Nel contempo si è continuato l’esperimento iniettando anche l’mRNA trascritto in vitro del gene jmjd3, un’altra istone demetilasi che ha come bersaglio la lisina 27 di- e tri-metilate dell’istone H3, e che quindi fornisce substrati a Jhdm1d. L’analisi dei risultati di questo esperimento è tutt’ora in corso.
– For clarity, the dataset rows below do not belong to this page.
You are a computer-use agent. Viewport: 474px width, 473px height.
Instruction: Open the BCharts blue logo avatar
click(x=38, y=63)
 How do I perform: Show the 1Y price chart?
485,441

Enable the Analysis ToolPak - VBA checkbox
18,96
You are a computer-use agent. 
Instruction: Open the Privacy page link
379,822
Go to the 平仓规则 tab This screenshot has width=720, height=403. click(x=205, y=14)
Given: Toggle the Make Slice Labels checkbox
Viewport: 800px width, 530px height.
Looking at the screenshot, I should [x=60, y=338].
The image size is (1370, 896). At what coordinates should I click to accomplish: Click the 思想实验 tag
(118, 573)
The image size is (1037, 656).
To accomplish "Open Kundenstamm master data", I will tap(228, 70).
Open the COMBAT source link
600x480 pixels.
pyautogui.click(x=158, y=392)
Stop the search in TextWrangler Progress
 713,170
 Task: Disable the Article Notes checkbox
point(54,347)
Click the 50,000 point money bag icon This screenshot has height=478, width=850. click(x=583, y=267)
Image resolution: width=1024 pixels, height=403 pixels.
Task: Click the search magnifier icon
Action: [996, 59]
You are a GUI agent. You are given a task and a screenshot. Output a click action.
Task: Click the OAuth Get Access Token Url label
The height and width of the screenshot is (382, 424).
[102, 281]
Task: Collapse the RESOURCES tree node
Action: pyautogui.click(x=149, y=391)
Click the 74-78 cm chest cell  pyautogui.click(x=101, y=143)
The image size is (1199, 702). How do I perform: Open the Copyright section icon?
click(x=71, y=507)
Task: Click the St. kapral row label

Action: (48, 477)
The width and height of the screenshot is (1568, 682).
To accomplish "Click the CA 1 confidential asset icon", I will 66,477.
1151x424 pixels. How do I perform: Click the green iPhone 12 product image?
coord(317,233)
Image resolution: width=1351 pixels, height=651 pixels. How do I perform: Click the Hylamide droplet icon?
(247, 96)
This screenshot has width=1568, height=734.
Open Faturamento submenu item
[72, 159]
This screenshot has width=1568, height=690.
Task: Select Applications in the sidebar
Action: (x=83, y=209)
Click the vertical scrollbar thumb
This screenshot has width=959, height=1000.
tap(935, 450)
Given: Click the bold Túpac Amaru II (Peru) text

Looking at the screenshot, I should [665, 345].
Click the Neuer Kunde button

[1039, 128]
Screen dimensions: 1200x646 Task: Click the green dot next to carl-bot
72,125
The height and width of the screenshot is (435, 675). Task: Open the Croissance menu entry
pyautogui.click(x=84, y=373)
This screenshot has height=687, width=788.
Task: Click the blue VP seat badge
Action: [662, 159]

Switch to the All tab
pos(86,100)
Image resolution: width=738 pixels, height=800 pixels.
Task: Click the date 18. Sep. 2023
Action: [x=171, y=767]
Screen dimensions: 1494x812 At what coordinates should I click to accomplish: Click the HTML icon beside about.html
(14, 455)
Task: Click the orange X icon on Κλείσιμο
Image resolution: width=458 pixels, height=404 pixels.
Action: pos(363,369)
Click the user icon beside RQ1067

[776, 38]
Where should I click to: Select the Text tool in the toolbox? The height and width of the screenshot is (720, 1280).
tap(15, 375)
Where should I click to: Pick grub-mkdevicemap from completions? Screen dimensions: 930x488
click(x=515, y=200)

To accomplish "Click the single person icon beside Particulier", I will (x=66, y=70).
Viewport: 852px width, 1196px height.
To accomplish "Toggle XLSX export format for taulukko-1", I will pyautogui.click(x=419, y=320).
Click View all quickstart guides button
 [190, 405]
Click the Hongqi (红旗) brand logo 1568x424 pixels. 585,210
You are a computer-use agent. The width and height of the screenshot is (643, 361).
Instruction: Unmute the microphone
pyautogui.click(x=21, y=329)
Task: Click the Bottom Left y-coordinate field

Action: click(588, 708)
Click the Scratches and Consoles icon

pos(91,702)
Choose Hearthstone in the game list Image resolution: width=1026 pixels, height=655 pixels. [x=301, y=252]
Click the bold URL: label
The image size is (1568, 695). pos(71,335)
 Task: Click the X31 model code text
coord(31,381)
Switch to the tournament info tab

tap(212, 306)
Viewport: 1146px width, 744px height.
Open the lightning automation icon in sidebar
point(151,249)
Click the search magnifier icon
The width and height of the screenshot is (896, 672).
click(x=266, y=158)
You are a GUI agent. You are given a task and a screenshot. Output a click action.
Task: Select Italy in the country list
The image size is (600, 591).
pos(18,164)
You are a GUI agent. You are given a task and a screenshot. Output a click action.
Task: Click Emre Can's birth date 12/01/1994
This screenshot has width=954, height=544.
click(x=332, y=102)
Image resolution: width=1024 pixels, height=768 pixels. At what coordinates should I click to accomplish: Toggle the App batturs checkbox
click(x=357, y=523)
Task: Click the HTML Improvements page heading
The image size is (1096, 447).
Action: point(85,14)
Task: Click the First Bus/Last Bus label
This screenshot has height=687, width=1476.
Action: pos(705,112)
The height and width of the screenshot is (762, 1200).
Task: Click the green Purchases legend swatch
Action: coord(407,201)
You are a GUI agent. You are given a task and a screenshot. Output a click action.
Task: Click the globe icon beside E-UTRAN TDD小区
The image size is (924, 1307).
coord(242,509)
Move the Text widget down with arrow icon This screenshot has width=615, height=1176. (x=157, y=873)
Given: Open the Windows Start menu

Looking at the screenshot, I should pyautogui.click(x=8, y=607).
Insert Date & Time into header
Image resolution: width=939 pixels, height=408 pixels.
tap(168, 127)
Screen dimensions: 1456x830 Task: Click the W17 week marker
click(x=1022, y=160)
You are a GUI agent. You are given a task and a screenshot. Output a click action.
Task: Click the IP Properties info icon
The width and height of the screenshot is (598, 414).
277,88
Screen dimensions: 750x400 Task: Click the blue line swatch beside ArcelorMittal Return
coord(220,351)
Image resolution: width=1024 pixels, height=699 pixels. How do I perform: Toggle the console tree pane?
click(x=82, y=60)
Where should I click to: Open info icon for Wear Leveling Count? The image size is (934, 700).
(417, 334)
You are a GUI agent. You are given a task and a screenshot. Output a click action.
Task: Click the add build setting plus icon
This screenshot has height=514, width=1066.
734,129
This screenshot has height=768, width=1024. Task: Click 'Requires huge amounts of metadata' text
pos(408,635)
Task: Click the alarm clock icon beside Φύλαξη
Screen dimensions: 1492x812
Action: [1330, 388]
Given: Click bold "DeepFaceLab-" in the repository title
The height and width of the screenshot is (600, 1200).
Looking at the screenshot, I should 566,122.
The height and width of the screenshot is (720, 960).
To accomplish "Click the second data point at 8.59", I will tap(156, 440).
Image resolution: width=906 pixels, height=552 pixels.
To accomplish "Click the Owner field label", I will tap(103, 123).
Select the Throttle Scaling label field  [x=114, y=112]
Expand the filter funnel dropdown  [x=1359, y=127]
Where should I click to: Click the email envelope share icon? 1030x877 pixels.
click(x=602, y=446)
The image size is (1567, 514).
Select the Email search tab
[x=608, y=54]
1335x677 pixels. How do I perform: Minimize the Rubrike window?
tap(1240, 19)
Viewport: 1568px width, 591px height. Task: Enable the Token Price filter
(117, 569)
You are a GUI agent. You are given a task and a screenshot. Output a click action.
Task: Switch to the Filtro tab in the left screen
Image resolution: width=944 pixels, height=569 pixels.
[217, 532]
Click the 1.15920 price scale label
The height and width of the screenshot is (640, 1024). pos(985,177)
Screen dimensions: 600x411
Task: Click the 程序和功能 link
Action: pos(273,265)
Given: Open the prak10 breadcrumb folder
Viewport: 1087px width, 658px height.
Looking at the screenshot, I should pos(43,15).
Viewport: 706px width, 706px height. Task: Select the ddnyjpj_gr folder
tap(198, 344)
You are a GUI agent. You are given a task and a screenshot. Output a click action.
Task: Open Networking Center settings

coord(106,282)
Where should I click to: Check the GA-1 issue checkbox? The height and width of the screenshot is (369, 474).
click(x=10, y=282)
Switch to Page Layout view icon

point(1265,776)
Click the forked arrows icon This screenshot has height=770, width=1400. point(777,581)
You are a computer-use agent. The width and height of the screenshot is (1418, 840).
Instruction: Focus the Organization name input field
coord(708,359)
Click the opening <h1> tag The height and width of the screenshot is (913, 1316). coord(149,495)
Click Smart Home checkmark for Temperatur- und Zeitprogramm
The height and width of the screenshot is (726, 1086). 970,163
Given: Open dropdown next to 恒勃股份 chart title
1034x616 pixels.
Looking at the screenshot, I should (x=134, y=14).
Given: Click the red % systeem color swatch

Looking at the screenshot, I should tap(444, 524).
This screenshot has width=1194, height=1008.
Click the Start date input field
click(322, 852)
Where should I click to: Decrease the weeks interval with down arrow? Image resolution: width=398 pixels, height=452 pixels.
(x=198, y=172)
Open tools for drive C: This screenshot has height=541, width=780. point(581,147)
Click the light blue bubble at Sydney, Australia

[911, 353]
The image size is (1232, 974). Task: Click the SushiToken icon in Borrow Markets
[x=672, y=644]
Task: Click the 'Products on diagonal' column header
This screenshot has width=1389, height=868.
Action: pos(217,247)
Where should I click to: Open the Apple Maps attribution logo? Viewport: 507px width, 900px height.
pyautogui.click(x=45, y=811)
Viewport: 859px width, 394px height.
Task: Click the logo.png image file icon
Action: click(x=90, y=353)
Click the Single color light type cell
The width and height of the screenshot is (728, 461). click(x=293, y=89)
Al fine di ottenere una quantificazione più oggettiva degli effetti del trattamento si è pensato, come approccio complementare, all’utilizzo di una real time-RTPCR per misurare l’espressione di RNA specifici per i singoli tipi cellulari. Gli embrioni vengono iniettati, con gli stessi mRNA dei punti precedenti, allo stadio di 8 cellule in uno dei blastomeri dorsali del polo animale per ottenere una popolazione clonale maggiore all’interno della retina. Quando gli embrioni arrivano a stadio 42, in anestesia, viene espiantato l’occhio dal lato iniettato e da questo viene estratto l’RNA totale che sarà poi retrotrascritto. Con il cDNA si esegue una real time-PCR utilizzando primer specifici per i vari marcatori dei tipi cellulari retinici, confrontando poi controlli e trattati. L’esperimento, già messo a punto dal punto di vista tecnico con occhi di tipo wild-type non iniettati, è attualmente in corso.